■ Data items ■
■ ■ ■
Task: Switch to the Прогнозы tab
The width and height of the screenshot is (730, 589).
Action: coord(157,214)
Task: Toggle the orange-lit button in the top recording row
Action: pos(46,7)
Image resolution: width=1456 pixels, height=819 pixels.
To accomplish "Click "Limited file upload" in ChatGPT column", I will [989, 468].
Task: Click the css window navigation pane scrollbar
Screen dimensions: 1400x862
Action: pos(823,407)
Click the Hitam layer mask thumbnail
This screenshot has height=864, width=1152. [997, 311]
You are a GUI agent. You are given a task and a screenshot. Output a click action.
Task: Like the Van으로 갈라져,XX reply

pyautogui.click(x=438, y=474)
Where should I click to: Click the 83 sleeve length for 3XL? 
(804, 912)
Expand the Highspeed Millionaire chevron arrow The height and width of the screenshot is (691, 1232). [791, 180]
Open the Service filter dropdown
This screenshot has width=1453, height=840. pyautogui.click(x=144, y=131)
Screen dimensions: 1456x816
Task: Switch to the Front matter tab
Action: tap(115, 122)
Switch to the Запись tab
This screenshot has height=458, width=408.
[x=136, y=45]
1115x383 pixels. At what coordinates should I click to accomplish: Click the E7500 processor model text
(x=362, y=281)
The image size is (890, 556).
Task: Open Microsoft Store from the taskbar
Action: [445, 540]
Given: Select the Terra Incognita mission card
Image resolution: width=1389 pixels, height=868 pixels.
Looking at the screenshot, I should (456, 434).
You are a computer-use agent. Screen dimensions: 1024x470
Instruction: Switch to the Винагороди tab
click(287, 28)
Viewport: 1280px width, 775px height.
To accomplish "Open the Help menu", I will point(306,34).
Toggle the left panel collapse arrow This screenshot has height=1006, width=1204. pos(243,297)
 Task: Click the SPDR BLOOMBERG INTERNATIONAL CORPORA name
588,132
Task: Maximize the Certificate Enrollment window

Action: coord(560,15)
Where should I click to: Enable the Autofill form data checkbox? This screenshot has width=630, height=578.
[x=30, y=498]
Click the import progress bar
■ ■ ■
■ Task brief ■
Could you retype every record above exactly as it appears?

■ Result for this exercise ■
Task: Switch to the Прогнозы tab
The width and height of the screenshot is (730, 589).
Action: coord(157,214)
Task: Toggle the orange-lit button in the top recording row
Action: pos(46,7)
Image resolution: width=1456 pixels, height=819 pixels.
To accomplish "Click "Limited file upload" in ChatGPT column", I will [989, 468].
Task: Click the css window navigation pane scrollbar
Screen dimensions: 1400x862
Action: pos(823,407)
Click the Hitam layer mask thumbnail
This screenshot has height=864, width=1152. [997, 311]
You are a GUI agent. You are given a task and a screenshot. Output a click action.
Task: Like the Van으로 갈라져,XX reply

pyautogui.click(x=438, y=474)
Where should I click to: Click the 83 sleeve length for 3XL? 
(804, 912)
Expand the Highspeed Millionaire chevron arrow The height and width of the screenshot is (691, 1232). [791, 180]
Open the Service filter dropdown
This screenshot has width=1453, height=840. pyautogui.click(x=144, y=131)
Screen dimensions: 1456x816
Task: Switch to the Front matter tab
Action: tap(115, 122)
Switch to the Запись tab
This screenshot has height=458, width=408.
[x=136, y=45]
1115x383 pixels. At what coordinates should I click to accomplish: Click the E7500 processor model text
(x=362, y=281)
The image size is (890, 556).
Task: Open Microsoft Store from the taskbar
Action: [445, 540]
Given: Select the Terra Incognita mission card
Image resolution: width=1389 pixels, height=868 pixels.
Looking at the screenshot, I should (456, 434).
You are a computer-use agent. Screen dimensions: 1024x470
Instruction: Switch to the Винагороди tab
click(287, 28)
Viewport: 1280px width, 775px height.
To accomplish "Open the Help menu", I will point(306,34).
Toggle the left panel collapse arrow This screenshot has height=1006, width=1204. pos(243,297)
 Task: Click the SPDR BLOOMBERG INTERNATIONAL CORPORA name
588,132
Task: Maximize the Certificate Enrollment window

Action: coord(560,15)
Where should I click to: Enable the Autofill form data checkbox? This screenshot has width=630, height=578.
[x=30, y=498]
Click the import progress bar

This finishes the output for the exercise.